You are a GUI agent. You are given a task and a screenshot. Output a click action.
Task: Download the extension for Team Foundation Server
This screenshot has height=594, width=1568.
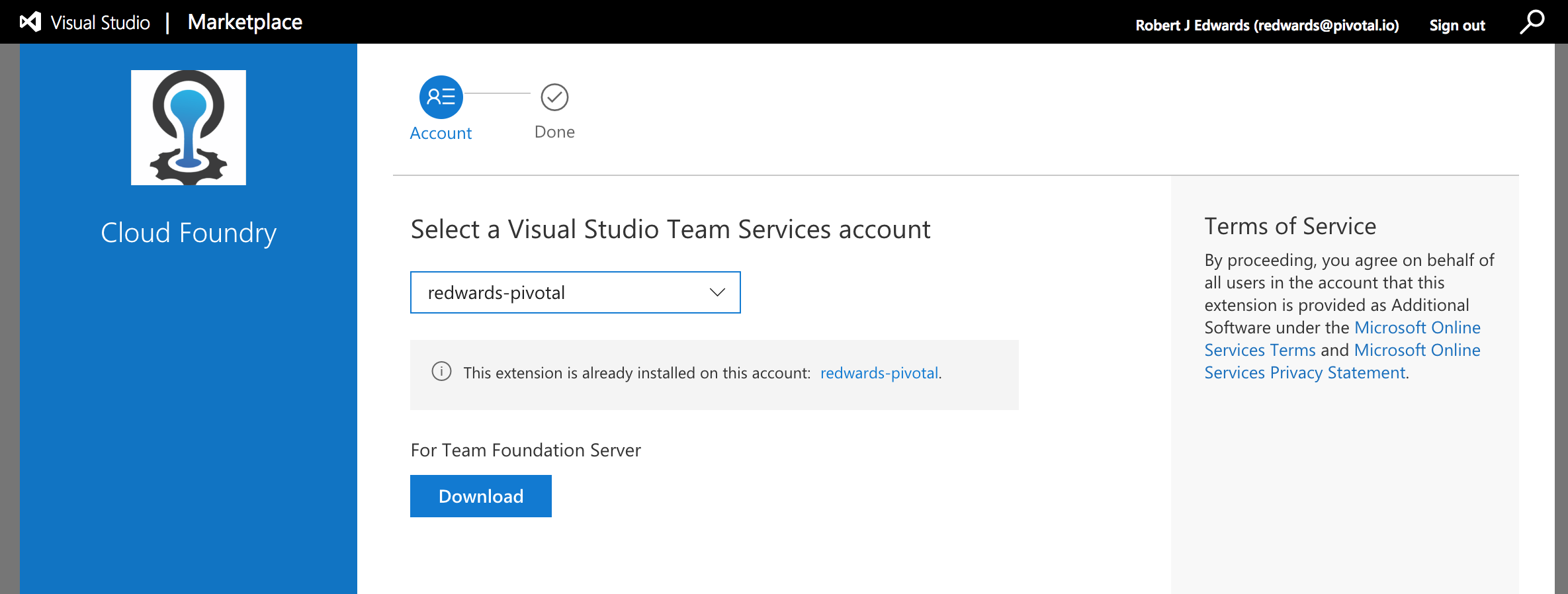tap(481, 496)
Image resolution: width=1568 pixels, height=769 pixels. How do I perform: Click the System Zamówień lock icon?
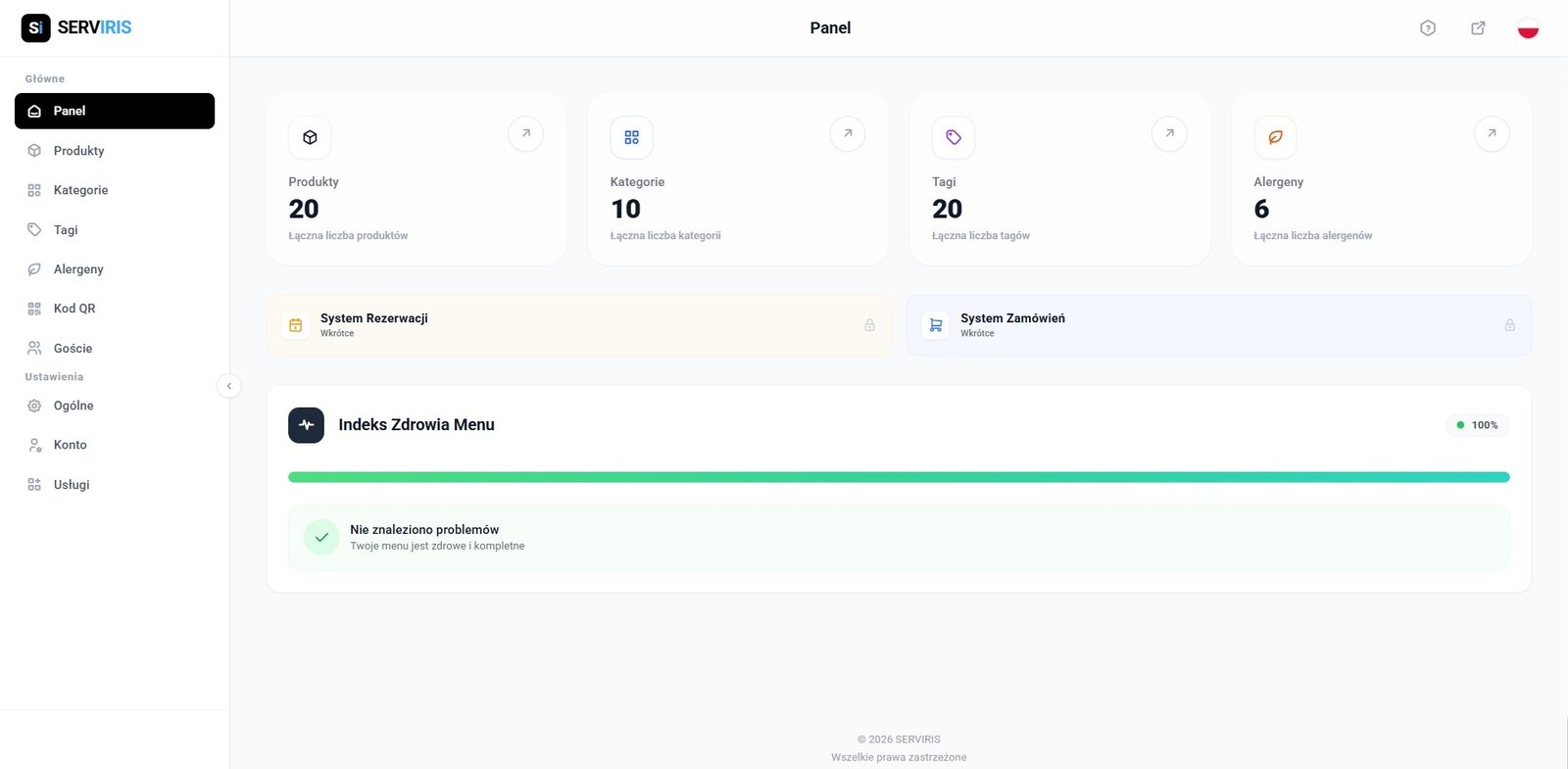click(x=1509, y=325)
--
**Your objective:**
Here the job is to retype exactly the lines that start at the one containing "Image resolution: width=1568" and run through the end of the records above, leaving out pictures.

**Response box:**
Image resolution: width=1568 pixels, height=769 pixels. How do I perform: Click the System Zamówień lock icon?
click(x=1509, y=325)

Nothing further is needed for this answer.